Hai, kembali lagi ke wattpad hehehe. Wattpad please jadi baik ya. Semoga suka teman-teman. Semoga bisa update lancar jugaaa..
*Masih pagi. Suasana kelas masih terlalu ramai kala itu. Tapi gadis itu dengan santai menggoreskan pensilnya pada selembar kertas, melukiskan seseorang yang sudah sekian lama mengisi hatinya.
Awalnya, tak ada yang menyadari. Hingga seorang teman sekelasnya yang kebetulan lewat, melirik sejenak.

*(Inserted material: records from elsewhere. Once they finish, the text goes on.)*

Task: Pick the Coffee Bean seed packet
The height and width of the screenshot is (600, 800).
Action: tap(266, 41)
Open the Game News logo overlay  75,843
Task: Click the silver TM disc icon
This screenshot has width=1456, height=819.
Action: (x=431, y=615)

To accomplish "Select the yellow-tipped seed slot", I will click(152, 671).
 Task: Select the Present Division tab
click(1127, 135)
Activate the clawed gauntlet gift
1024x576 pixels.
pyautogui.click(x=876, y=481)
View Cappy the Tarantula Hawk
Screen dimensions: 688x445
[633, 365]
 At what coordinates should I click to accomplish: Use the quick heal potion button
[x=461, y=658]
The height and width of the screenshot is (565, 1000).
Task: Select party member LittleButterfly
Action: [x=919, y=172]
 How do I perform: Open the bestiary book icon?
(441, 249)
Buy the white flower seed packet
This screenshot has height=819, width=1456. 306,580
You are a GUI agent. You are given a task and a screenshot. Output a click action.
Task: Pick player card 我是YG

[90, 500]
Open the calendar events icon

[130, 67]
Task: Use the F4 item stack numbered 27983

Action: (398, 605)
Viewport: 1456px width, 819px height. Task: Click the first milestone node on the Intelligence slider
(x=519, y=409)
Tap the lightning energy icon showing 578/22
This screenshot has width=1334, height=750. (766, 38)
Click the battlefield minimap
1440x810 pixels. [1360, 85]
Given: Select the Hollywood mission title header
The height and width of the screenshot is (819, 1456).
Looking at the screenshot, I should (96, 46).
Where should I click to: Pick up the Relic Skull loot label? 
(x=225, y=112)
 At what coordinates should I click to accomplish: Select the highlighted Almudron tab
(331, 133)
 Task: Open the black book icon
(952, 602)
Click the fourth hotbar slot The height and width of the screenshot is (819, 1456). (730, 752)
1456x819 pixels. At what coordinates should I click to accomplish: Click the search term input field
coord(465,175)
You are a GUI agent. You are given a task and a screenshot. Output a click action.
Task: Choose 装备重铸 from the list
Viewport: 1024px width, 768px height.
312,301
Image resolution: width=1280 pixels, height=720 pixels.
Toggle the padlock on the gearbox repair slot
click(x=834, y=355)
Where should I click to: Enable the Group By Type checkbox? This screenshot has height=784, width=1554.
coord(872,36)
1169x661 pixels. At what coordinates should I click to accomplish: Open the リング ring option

"Wih, ini cowok lo?" tanya Andre, dengan iseng menarik kertas itu. Untungnya, tidak sobek sedikitpun.
Freya, si pemilik kertas, histeris seketika. "Ih, balikin nggak?" hardiknya kesal. Ini gawat, gadis itu belum siap jika semuanya terbongkar.
"Ganteng juga ya." Andre malah manggut-manggut. "Kecewa gue, harusnya sama gue aja," ujarnya santai.
Tidak perlu heran. Entah kenapa, hampir setiap pemuda disini sepertinya mengidolakan Freya. Selalu dengan terang-terangan mengutarakan bahwa mereka menyukai gadis itu.
Terkecuali pemuda lain yang kini ganti merebut kertas gambar gadis malang ini. Pemuda itu menatap kertas itu sejenak. Mengerutkan keningnya, merasa seperti tak asing dengan gambar ini. Ia kini ganti menatap Freya, menatap dingin pada gadis yang kini jadi mengkerut, tak lagi menatap kesal.
"Lo suka sama gue?" tanya Zian to the point.
Freya memang pelukis handal. Lagipula, Zian pasti mampu mengenali dirinya sendiri. Goresan sketsa yang rapi dan sempurna ini tentu sudah dapat ditebak. Ini adalah Zian sendiri.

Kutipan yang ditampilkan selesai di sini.